Authors (including presenting author) :
Han JH(1), Sit RWS (2), Choi SYK (1), Wang B(2), Leung MKW (1)
Affiliation :
1. Department of Family Medicine, New Territories East Cluster, Hospital Authority, Hong Kong, China
2. JC School of Public Health and Primary Care, the Chinese University of Hong Kong, Hong Kong SAR, China.
Introduction :
Studies have revealed the pattern of healthcare seeking behavior changed during the COVID-19 pandemic, with a reluctance to visit health care facility. This leads to concerns about the care of non-COVID patients, especially those with long term health conditions. Local data has shown a substantial drop in daily emergency room and specialist out-patient clinics attendance since Jan 2020. To date, there has been less understanding about its impact on primary care service.
Objectives :
To evaluate the impact of COVID-19 pandemic on healthcare seeking behavior in public primary care, as measured by the number of attendance and the disease patterns during first and second waves of COVID-19 surge.
Methodology :
We performed a retrospective analysis on routinely collected data from all NTEC primary care clinics from clinical data analysis reporting system in a period from 1/2/2020-30/6/2020, and compared it to the same period in 2019. Total number of attendance, sex, age and International Classification of Primary Care (ICPC) codes were retrieved.
Result & Outcome :
Comparing with the data in 2019, the data in 2020 showed that the total number of general out-patient clinics (GOPCs) attendance decreased in all age groups, with an overall reduction by 10.3% (347,007 vs 386,759). There was no difference identified between female and male in all age groups in the reduction of number of attendance.
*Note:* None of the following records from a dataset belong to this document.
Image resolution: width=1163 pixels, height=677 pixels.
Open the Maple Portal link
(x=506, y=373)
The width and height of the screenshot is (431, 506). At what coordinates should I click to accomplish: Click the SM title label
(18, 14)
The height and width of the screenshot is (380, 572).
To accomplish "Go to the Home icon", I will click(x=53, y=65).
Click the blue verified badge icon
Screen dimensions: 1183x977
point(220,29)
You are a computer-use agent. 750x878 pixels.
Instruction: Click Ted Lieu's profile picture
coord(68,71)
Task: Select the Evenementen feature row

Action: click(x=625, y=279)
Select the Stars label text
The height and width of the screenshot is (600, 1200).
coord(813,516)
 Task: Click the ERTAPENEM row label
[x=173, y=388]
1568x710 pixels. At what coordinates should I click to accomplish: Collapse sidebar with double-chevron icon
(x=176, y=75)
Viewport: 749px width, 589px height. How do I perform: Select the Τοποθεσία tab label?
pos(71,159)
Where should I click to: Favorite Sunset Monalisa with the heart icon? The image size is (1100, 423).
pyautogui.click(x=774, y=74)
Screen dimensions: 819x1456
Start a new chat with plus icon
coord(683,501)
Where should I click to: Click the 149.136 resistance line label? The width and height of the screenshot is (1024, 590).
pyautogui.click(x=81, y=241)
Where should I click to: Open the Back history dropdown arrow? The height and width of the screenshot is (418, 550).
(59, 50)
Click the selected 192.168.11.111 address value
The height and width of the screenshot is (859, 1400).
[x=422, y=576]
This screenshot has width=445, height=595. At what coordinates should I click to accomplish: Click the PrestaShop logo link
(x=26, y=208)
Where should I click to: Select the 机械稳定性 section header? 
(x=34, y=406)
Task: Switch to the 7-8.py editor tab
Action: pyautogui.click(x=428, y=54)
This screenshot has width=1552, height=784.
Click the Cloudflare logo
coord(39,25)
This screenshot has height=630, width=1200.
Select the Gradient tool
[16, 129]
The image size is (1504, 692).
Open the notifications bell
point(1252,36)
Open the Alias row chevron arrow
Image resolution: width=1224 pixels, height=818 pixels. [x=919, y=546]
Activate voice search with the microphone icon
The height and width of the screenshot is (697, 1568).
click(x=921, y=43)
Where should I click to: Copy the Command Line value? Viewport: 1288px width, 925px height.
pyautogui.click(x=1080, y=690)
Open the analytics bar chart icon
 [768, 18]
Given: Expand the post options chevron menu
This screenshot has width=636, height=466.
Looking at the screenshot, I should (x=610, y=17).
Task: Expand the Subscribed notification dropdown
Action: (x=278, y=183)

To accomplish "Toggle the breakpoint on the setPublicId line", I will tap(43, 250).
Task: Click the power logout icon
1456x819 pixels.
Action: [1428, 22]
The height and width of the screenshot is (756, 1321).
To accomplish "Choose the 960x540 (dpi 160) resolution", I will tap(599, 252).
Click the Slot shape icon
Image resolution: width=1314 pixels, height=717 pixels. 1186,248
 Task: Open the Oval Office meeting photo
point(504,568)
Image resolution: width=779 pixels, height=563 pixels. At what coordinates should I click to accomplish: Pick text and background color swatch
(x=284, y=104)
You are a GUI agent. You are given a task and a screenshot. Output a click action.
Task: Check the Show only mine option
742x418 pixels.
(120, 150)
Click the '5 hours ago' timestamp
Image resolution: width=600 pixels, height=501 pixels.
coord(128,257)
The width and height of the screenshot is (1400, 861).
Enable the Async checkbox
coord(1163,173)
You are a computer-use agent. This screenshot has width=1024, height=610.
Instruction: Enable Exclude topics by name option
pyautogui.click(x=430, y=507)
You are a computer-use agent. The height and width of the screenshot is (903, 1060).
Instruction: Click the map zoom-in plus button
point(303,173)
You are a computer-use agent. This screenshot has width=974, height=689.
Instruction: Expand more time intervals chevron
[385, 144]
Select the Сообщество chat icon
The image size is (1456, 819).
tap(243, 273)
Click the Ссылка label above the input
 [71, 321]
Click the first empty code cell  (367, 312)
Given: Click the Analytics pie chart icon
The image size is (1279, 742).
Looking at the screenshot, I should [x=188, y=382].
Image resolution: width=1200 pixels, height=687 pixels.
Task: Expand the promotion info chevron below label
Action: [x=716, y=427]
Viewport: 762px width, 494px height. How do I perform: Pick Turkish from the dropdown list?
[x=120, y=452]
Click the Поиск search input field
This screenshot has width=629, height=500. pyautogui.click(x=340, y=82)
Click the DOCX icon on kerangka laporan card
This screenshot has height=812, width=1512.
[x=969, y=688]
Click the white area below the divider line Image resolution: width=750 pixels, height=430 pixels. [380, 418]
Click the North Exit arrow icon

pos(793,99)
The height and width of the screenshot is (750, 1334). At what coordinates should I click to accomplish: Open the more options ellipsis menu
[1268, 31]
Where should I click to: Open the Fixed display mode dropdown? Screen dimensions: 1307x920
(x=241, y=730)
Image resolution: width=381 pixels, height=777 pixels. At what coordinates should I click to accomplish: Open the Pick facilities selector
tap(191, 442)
A significant reduction in the number of ICPC R (respiratory) coding was recorded (-58.9%, p< 0.001) with a 70.6% drop of the number of cases diagnosed as upper respiratory tract infection (R74). A remarkable increase of P (psychological) coding was observed (17.4%, p< 0.001), with the largest increase occurred in May 2020. Although we observed an overall reduction in numbers of consultations, the number of chronic disease coding, such as K86/87 (uncomplicated and complicated HT) and T90 (non-insulin dependent DM) increased by 0.8% and 2.4%, respectively. An uptake of P coding suggests there is an increasing service demand, implying that clinical service with focus on dealing with COVID-19 related mental health issues should be implemented in primary care. Even though there was an overall modest drop of attendance, the drug refill systems at GOPCs has largely maintained the clinical service of patients with chronic diseases.